PASSAGE GIVEN:
========================================

Setting up and maintaining a functional, consistent local development environment poses significant challenges, particularly within educational institutions. Laboratory environments, often comprising hundreds of computers, demand identical and reliable setups. This difficulty is amplified in Data Science (DS) and Machine Learning (ML) labs, where experiments rely on a complex web of potentially hundreds of software packages with stringent version dependencies.
The current model is fragile:
Version Drift and Inconsistency: Managing package versions for different courses across every machine is a logistical nightmare. Inadvertent changes made by students further destabilize these setups.
Maintenance Overhead: Installing, updating, and patching packages on hundreds of individual computers consumes vast amounts of Internet bandwidth and IT staff time.
Inefficient Virtualization: The common practice of using full Virtual Machines (VMs) like Oracle VirtualBox simply for OS compatibility (e.g., to run native Linux workloads) is resource-intensive and adds an unnecessary layer of software maintenance and complexity.
This article proposes a fundamental shift in managing educational DS/ML labs: adopting a containerized solution. Containers offer a robust and efficient way to standardize development environments, directly addressing the core concerns of version control, maintenance, and resource consumption in large-scale academic settings.
Image Credit: Docker (https://www.docker.com/resources/what-container/)
A container is a lightweight, standalone, executable package of software that includes everything needed to run an application: code, runtime, system tools, system libraries, and settings.
Unlike a traditional VM, which virtualizes the entire hardware stack to run a full guest Operating System (OS), a container virtualizes the OS kernel. This means multiple containers can share the host OS kernel.
The container architecture typically involves:
Host Operating System (OS): The base OS (e.g., Windows, macOS, Linux) that the physical machine runs.

========================================

PROVIDED DATA:
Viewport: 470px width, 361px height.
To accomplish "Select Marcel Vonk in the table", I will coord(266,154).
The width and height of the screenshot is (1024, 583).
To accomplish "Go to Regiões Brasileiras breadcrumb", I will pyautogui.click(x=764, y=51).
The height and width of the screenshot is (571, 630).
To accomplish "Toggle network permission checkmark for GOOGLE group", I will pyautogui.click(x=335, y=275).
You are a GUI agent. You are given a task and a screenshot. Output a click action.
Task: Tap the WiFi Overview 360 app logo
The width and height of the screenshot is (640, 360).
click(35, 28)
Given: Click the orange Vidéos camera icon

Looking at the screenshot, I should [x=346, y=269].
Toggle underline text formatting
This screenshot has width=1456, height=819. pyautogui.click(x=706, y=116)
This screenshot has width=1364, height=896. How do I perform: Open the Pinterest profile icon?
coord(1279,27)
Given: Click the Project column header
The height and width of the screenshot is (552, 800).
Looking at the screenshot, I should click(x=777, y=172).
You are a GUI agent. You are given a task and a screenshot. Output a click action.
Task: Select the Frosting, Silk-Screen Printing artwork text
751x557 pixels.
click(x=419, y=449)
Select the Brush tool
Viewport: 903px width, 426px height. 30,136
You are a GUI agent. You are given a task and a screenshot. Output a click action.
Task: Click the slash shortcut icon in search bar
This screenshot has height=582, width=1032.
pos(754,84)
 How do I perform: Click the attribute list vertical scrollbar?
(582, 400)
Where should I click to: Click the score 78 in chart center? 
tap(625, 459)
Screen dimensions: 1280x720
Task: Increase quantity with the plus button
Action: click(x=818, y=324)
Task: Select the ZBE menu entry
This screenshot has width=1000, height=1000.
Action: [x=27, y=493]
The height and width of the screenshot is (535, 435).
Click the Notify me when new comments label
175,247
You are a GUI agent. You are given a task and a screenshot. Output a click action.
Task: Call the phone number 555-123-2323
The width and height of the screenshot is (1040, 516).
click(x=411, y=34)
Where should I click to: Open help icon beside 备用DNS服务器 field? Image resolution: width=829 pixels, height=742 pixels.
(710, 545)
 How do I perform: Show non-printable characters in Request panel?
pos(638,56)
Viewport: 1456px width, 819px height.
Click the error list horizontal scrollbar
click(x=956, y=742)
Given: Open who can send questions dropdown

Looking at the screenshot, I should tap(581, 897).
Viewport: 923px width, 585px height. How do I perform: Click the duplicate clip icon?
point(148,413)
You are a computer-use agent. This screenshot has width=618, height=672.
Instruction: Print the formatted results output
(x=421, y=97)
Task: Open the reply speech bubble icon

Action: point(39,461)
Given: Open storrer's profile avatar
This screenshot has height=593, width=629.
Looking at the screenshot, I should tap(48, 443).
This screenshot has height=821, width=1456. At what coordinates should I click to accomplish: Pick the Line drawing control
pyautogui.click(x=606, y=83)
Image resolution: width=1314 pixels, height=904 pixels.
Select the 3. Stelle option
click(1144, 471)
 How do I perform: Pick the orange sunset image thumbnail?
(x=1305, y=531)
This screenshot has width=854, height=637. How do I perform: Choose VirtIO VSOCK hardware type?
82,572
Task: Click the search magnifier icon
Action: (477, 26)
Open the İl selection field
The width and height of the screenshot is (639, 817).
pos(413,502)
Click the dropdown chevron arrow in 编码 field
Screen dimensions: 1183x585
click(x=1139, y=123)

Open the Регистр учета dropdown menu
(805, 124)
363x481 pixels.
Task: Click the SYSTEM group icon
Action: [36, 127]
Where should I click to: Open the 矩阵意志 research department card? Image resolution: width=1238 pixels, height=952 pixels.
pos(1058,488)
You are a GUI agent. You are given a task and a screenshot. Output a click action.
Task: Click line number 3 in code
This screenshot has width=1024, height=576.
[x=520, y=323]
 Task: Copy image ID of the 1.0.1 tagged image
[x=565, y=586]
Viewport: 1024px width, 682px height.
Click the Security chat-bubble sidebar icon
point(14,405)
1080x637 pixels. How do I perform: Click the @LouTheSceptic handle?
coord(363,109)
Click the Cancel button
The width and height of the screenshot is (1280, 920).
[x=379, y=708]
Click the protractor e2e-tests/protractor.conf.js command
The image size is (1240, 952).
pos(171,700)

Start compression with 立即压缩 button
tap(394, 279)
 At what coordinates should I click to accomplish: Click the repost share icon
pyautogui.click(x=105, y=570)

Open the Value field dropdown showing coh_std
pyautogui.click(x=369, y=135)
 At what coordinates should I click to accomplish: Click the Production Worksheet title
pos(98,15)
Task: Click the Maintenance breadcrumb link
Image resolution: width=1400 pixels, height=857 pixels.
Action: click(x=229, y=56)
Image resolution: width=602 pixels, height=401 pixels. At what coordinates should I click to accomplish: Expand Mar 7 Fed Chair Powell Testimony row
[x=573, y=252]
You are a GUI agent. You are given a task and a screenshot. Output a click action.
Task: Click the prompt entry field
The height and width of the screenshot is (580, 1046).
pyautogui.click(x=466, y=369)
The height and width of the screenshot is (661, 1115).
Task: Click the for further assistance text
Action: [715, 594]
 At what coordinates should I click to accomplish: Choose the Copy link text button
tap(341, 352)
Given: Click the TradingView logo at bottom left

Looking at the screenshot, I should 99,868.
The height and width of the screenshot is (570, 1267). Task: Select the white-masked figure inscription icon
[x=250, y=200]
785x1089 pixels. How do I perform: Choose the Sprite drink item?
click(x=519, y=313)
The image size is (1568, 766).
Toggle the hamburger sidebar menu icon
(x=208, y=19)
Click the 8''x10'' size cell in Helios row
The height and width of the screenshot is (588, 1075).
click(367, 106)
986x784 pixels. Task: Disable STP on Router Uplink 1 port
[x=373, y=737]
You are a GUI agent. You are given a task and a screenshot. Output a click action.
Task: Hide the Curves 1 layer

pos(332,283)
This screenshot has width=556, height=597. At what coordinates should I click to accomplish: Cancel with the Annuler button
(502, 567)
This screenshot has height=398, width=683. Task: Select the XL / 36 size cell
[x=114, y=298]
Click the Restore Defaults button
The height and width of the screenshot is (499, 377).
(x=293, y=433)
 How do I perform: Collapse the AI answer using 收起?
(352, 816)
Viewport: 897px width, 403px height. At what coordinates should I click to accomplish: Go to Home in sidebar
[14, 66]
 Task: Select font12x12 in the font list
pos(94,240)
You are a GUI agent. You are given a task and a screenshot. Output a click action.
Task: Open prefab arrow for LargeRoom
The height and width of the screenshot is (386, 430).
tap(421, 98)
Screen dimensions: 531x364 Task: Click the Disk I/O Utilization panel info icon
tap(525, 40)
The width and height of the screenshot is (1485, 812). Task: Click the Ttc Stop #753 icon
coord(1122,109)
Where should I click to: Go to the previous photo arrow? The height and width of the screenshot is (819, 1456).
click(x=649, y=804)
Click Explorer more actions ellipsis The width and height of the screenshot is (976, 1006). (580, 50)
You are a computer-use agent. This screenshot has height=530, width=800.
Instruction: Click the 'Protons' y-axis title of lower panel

========================================

EXERCISES:
1/ Rewrite the paragraph of the article on containerized lab environments that begins "Setting up and maintaining" as a short bulleted list, keeping its main facts.
2/ According to the article on containerized lab environments, what does a container virtualize, in contrast to a traditional VM?
3/ Summarize the article on containerized lab environments in two sentences.

ANSWERS TO EACH TASK:
1/
- Setting up and maintaining a functional, consistent local development environment is hard, especially in educational institutions.
- Lab environments, often made up of hundreds of computers, need identical and reliable setups.
- The difficulty is greater in Data Science and Machine Learning labs, where experiments depend on potentially hundreds of software packages with strict version dependencies.

2/ A container virtualizes the OS kernel, so multiple containers can share the host OS kernel.

3/ Keeping identical, reliable development environments on hundreds of lab computers is difficult, especially in Data Science and Machine Learning labs, where version drift, heavy maintenance, and resource-intensive virtual machines make the current model fragile. The article proposes containers instead: lightweight, standalone packages that include everything needed to run an application and share the host OS kernel, which makes them a way to standardize these environments.